Dissertation
Macht in Hochschulorganisationen
Macht in Hochschulorganisationen
Eine empirische Untersuchung an Schweizer Fachhochschulen
Zusammenfassung
Hochschulorganisationen wird die Eigenheit zugeschrieben, nur über begrenzt funktionierende Hierarchien zu verfügen. Damit kann die Leitungsebene auf eine zentrale Machtressource nur bedingt zurückgreifen. Diese Beobachtung bildet den Ausgangspunkt der vorliegenden Studie, die sich zum Ziel setzt, formelle und informelle Machtphänomene und ihr Zusammenspiel am Beispiel von Schweizer Fachhochschulen zu untersuchen. Den theoretischen Rahmen für die empirische Untersuchung bildet zum einen das systemtheoretische Machtkonzept von Luhmann. Es analysiert die Formalstruktur von Organisationen mit der Hierarchie als zentraler Machstruktur. Daraus gehen die beiden Machtquellen Organisationsmacht – die Macht, Mitglieder in die Organisation aufzunehmen und auszuschliessen – und Personalmacht – die Macht, Karrieren zu beeinflussen – hervor. Zum anderen zieht die Studie den mikropolitischen Ansatz von Crozier und Friedberg als theoretisches Gerüst heran. Er legt den Fokus auf die informellen Machtphänomene und stellt den individuellen Akteur mit seinen Interessen und Handlungen ins Zentrum. Als Untersuchungsgegenstand dienen Reorganisationsfälle, denn sie brechen etablierte Abläufe und Muster der Zusammenarbeit auf und erzeugen damit Kristallisationspunkte für Machtphänomene. In einer vergleichenden Fallstudie werden vier Veränderungsprozesse untersucht. Leitfadeninterviews mit verschiedenen Akteuren bilden die primäre Datengrundlage. Ergänzend werden Dokumente wie Gesetze, Reglemente oder Organigramme analysiert.

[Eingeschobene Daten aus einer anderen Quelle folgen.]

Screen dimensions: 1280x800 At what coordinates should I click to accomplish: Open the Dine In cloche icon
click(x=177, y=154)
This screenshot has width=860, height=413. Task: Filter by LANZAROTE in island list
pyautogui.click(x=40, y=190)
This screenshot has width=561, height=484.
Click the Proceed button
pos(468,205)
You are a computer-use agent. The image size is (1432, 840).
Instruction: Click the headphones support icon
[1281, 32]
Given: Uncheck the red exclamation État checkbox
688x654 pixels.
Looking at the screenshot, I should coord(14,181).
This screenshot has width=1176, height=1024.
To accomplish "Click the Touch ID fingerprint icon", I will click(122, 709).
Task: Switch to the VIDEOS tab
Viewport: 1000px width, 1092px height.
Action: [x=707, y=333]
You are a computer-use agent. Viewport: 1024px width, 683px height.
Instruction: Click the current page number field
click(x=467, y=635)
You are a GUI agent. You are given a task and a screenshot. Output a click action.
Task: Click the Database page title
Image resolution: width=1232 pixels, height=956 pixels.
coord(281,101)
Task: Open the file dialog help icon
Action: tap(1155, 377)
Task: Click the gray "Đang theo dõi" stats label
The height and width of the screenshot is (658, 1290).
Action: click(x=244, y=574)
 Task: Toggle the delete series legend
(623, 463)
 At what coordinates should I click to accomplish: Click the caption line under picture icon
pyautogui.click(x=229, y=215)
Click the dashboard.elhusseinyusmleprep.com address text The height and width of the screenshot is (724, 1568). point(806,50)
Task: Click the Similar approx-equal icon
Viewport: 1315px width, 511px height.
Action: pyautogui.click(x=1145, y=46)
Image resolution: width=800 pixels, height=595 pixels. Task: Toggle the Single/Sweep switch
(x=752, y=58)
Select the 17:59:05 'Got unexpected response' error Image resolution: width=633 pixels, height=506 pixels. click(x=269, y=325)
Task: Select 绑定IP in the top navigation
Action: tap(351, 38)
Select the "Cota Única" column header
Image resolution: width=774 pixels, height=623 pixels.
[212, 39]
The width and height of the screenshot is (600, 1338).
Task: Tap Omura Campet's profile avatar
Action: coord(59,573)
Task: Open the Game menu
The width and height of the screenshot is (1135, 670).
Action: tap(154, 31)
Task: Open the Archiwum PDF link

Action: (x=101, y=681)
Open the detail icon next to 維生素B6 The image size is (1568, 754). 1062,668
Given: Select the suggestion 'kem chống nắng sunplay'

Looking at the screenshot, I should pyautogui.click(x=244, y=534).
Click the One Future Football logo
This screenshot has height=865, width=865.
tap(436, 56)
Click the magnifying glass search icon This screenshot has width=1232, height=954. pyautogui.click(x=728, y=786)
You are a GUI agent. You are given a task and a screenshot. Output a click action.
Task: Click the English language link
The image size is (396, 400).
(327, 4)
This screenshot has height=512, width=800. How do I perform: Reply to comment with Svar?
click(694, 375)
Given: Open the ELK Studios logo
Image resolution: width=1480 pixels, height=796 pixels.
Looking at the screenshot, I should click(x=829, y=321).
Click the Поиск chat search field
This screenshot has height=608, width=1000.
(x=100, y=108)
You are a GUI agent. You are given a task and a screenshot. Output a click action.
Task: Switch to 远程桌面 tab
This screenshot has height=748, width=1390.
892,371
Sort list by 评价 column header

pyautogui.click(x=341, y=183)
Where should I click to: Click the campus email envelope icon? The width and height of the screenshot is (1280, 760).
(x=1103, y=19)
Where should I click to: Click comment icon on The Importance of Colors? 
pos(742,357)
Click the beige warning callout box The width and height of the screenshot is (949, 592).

Die Studie kommt zum Schluss, dass Führungspersonen an Schweizer Fachhochschulen über ein Grundmass an Organisationsmacht verfügen, wobei es formal leichter ist, Mitglieder in die Organisation aufzunehmen als sie auszuschliessen, denn die Kündigung von öffentlich-rechtlichen Arbeitsverhältnissen ist aufwändig und kulturell kaum anerkannt. In beiden Fällen setzen die komplexen Entscheidungsstrukturen mit der Vielzahl an involvierten Stellen und Gremien einer hierarchischen Steuerung Grenzen. Ebenso können Führungspersonen an Schweizer Fachhochschulen Karrieren befördern und behindern, womit sie auch über die zweite Machtressource nach Luhmann verfügen. Die grösste Schwächung erfährt die Personalmacht durch das doppelte Kompetenzprofil, das vom akademischen Personal sowohl wissenschaftliche als auch berufspraktische Kompetenzen erfordert und daher interne Fachhochschulkarrieren nicht vorsieht. Die Analyse der informellen Machtaspekte entlang der untersuchten Reorganisationsfälle bringt zutage, dass insbesondere weiche Einflussstrategien das mikropolitische Geschehen prägen. Gängige Taktiken sind Rationalität, Austausch, Koalition und Blockade, wobei die Art der Reorganisation mitentscheidend ist, ob und wie mikropolitisch mitgespielt wird. Das akademische Personal verzichtet bisweilen gänzlich darauf, einen Einfluss geltend zu machen, wenn es die anstehenden Veränderungen hinsichtlich des eigenen Wirkens als nicht relevant beurteilt.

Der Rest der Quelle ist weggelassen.